Trecho do texto =
▶
Criado em meio à proibição, pelo Supremo Tribunal Federal, das doações de campanha por parte de pessoas jurídicas, o FEFC (Fundo Especial de Financiamento de Campanha) despontará como o grande financiador das campanhas pelas disputas aos governos das prefeituras e câmaras municipais pelo Brasil afora.

Será a primeira vez que as eleições para prefeito e vereadores serão custeadas, em sua maioria, por dinheiro público pela via legal.

Em todo mundo, são basicamente três as modalidades de financiamento de campanha: o financiamento público exclusivo, o financiamento privado e o financiamento misto.

Com a criação do FEFC o Brasil passa a acompanhar países que utilizam o financiamento misto, como os Estados Unidos, Canadá, Argentina, Chile, França, Portugal e Reino Unido, que já se valiam do financiamento público para campanhas eleitorais.
◀
Dados brutos =
▶
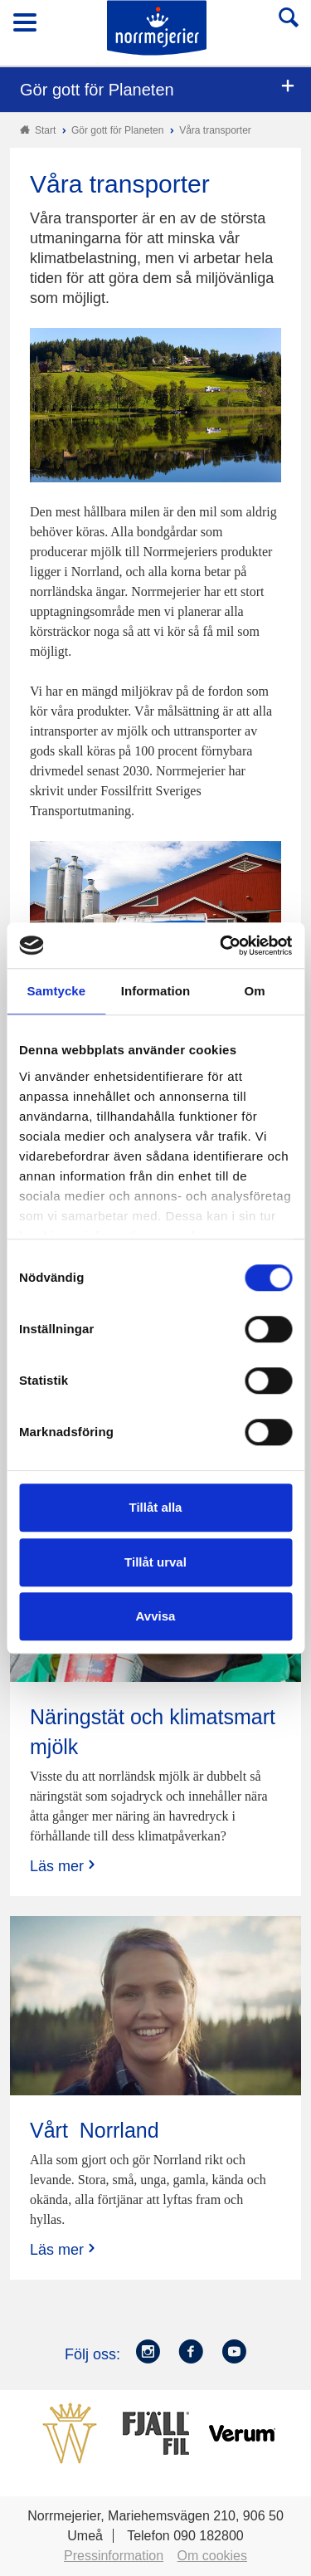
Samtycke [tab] (56, 991)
◀
Tarefa a realizar = Transcreva na íntegra, sem qualquer alteração, o texto sobre o financiamento de campanhas eleitorais. A listagem não tem nenhuma relação com o texto.

Solução do exercício =
Criado em meio à proibição, pelo Supremo Tribunal Federal, das doações de campanha por parte de pessoas jurídicas, o FEFC (Fundo Especial de Financiamento de Campanha) despontará como o grande financiador das campanhas pelas disputas aos governos das prefeituras e câmaras municipais pelo Brasil afora.

Será a primeira vez que as eleições para prefeito e vereadores serão custeadas, em sua maioria, por dinheiro público pela via legal.

Em todo mundo, são basicamente três as modalidades de financiamento de campanha: o financiamento público exclusivo, o financiamento privado e o financiamento misto.

Com a criação do FEFC o Brasil passa a acompanhar países que utilizam o financiamento misto, como os Estados Unidos, Canadá, Argentina, Chile, França, Portugal e Reino Unido, que já se valiam do financiamento público para campanhas eleitorais.